The new Maps app has been rushed to the market and it’s far from ready for prime time. And that got the anger of users, who have been voicing their discontent online quite loudly (and originally, too).
Apple’s competitors didn’t miss the opportunity to take a jab at the the quality of provided maps with both the Google-owned Motorola and Nokia making public their ill-concealed satisfaction from the situation.
You would think that in times like these Google would jump straight ahead and release a dedicated native Google Maps to iOS devices? Well, not so fast, if you ask Eric Schmidt, one of the men at the top over at Google.
In fact, Reuters has him quoted saying that “We think it would have been better if they had kept ours. But what do I know? What were we going to do, force them not to change their mind? It’s their call.” Schmidt also added that no Google Maps application has been submitted to Apple’s AppStore and that Google will be leaving the decision whether Apple would want one completely in Apple’s hands.
This comes hot after rumors surfaced online that Google has indeed prepared a native Google Maps app and it has even submitted it to the AppStore for approval.
And I gotta tell you, it really makes sense for Google to back off now and not do anything, letting Apple soak in the full publicity negatives of their solo move.

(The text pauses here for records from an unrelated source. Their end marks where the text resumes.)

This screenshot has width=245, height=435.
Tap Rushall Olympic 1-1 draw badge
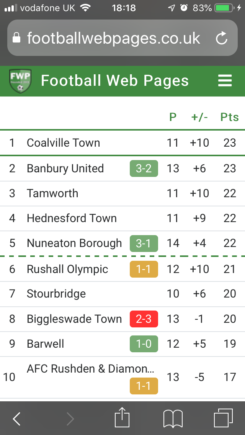(x=144, y=269)
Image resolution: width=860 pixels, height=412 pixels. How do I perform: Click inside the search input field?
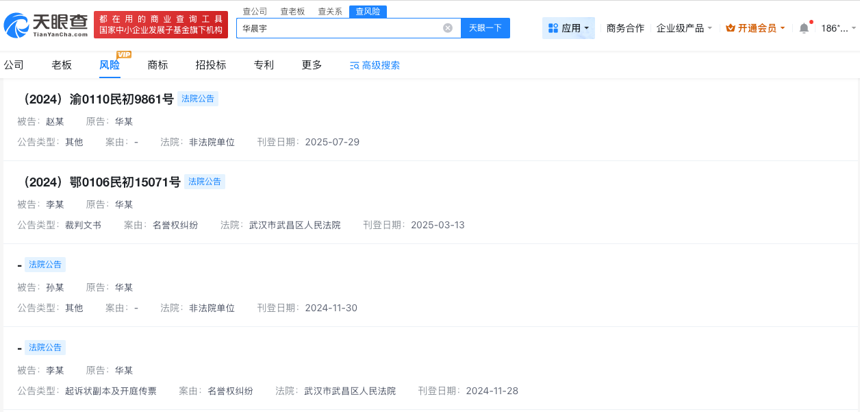pyautogui.click(x=339, y=28)
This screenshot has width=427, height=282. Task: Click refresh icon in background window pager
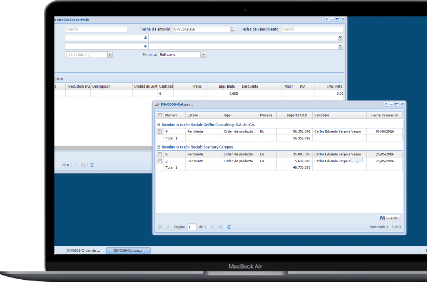click(92, 165)
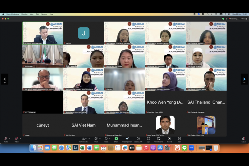Open the Window menu
249x166 pixels.
[x=44, y=14]
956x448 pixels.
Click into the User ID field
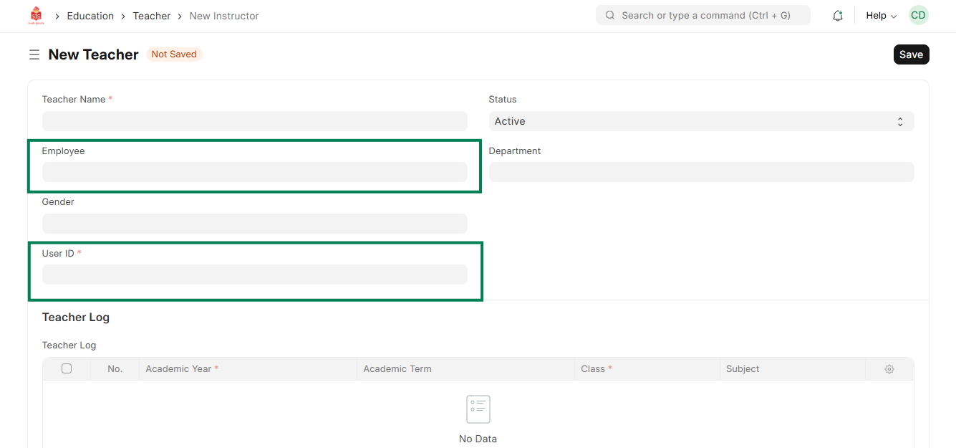tap(254, 275)
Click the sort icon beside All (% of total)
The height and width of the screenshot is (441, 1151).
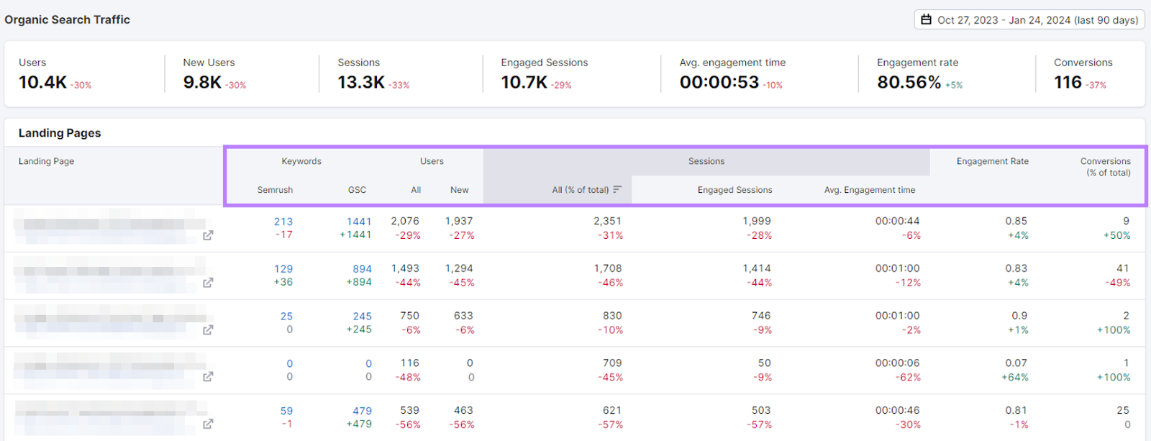tap(617, 190)
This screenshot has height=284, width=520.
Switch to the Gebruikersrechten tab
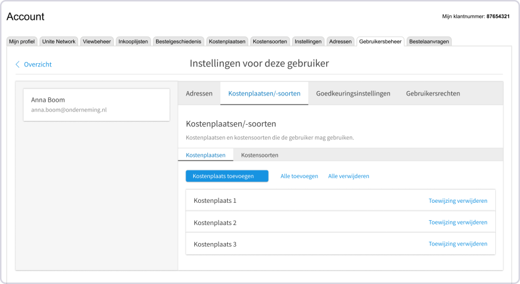pyautogui.click(x=433, y=94)
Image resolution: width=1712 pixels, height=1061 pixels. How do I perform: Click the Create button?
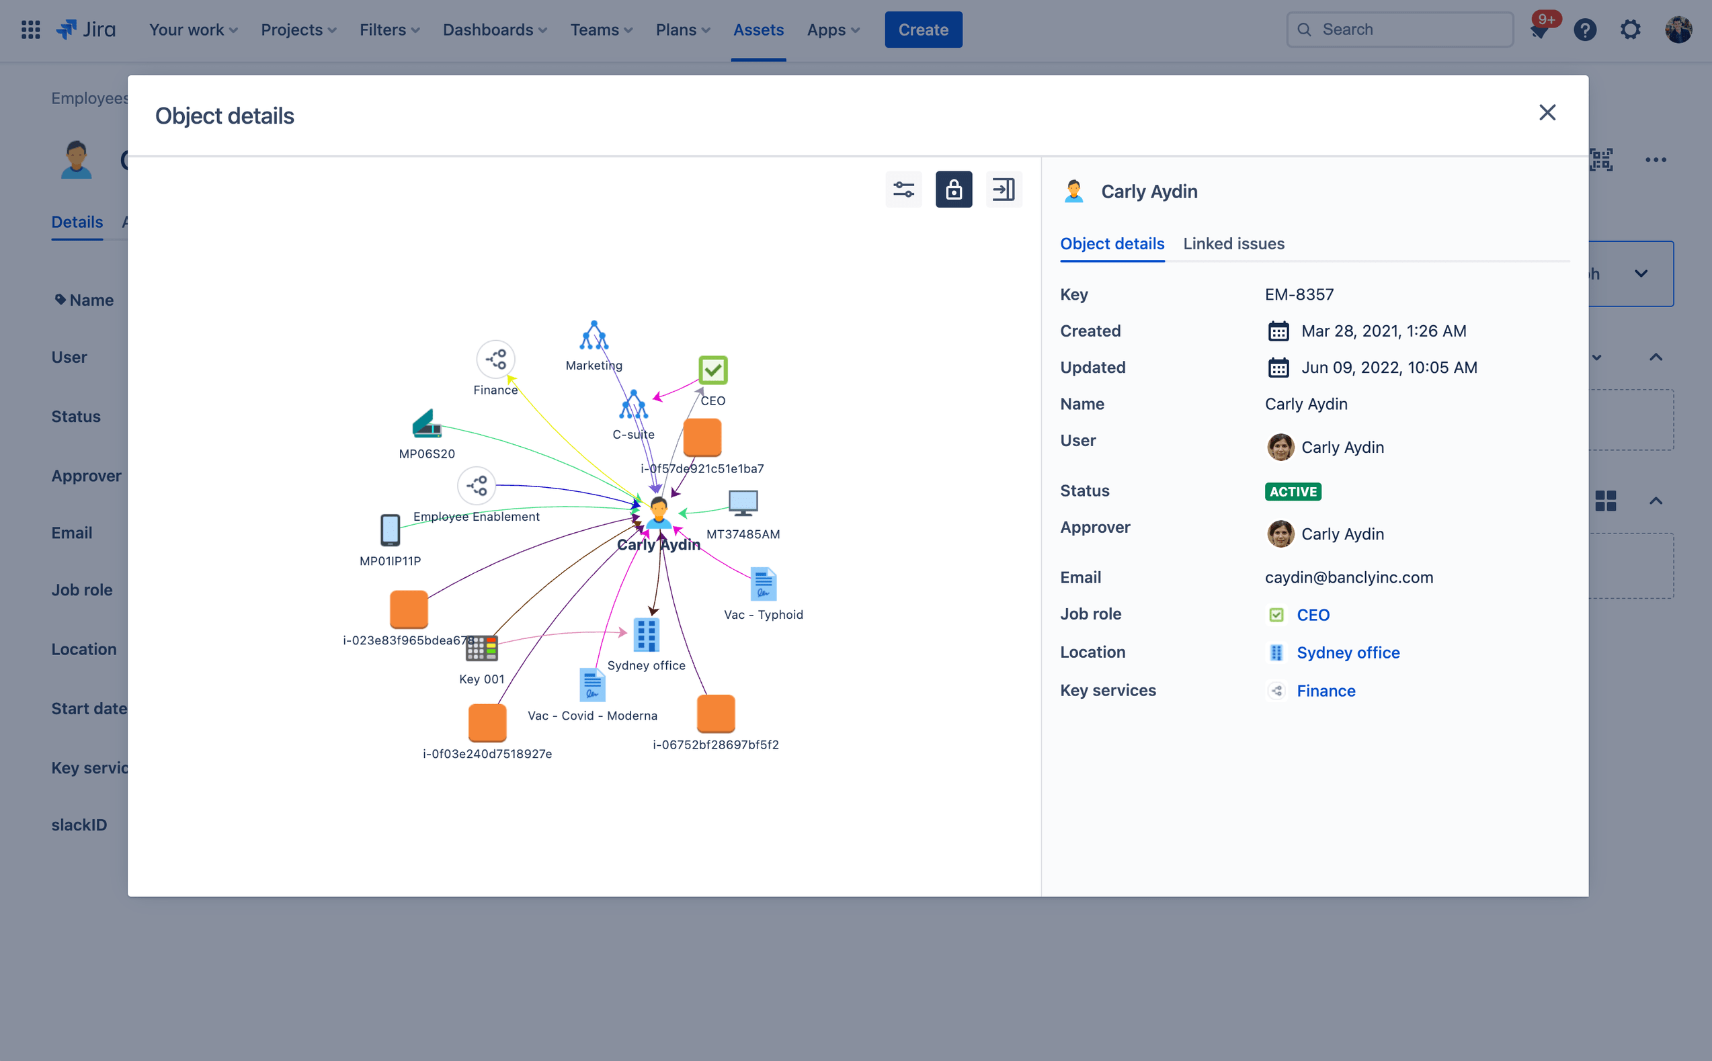924,29
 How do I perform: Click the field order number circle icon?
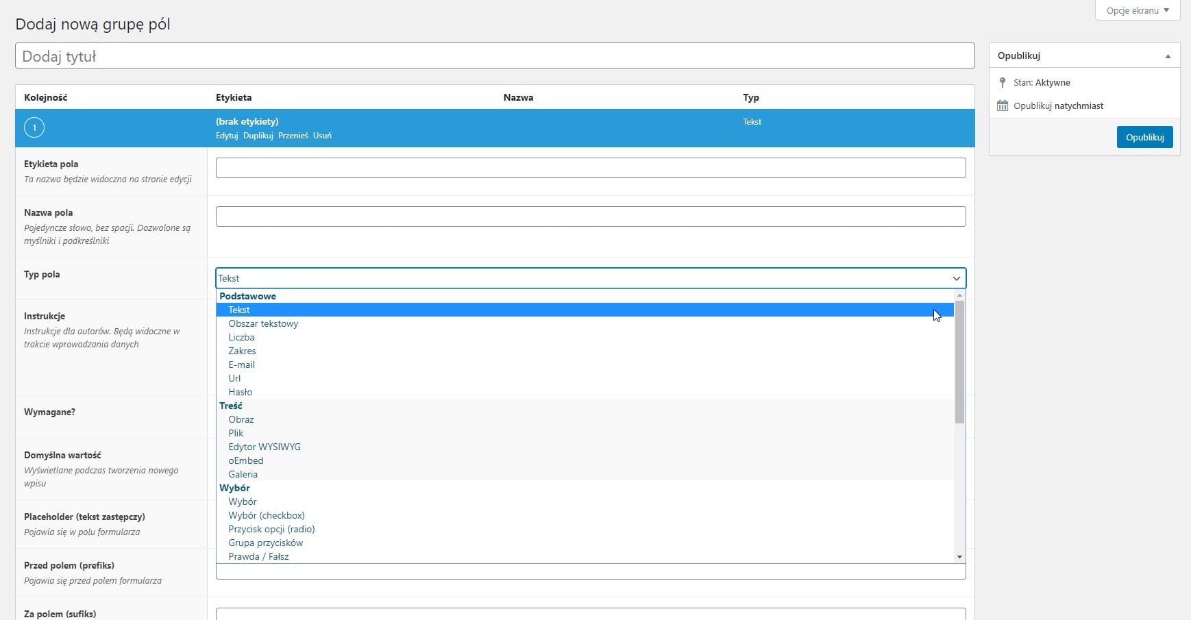(x=34, y=128)
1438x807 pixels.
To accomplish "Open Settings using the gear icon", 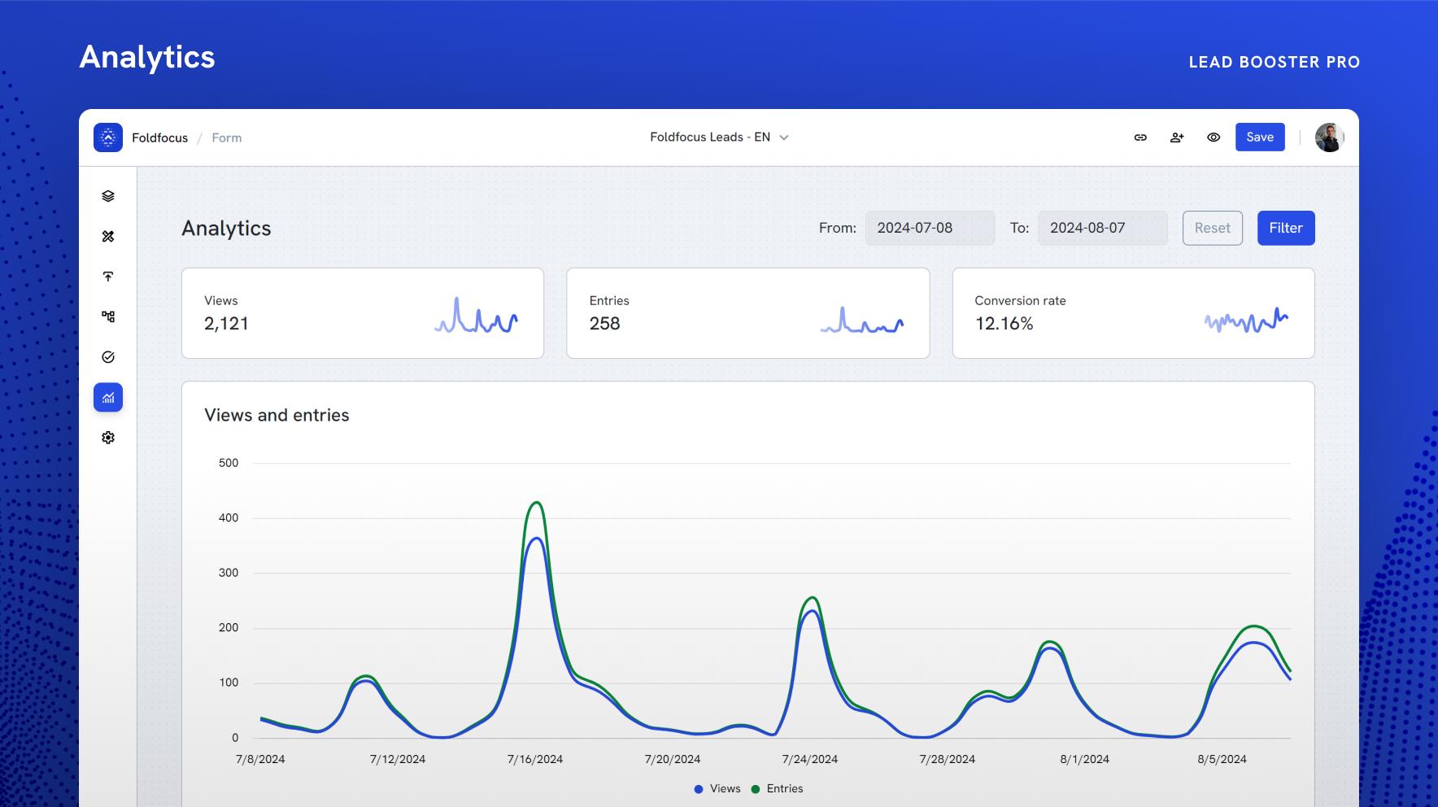I will pyautogui.click(x=107, y=437).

Submitting a Google Maps app right now would only ease off the blow and allow Apple some slack to improve its Maps app.
I can’t help but put myself in Apple’s shoes too. Going rogue and against the well-established online map authority is bound to make many users unhappy. But this was a logical step having in mind how they see Android as ripping them off and how Google Maps on iOS has been stalling in its development the past few years.
History shows that a move like Apple’s may not be the best idea (Microsoft and its Bing Maps), but we also have evidence in the opposite direction as well. Nokia Maps for instance, has proved that competing successfully with Google in mobile maps is a feasible task.
So what do you think? Is it the Google Maps’ way or the highway for Apple?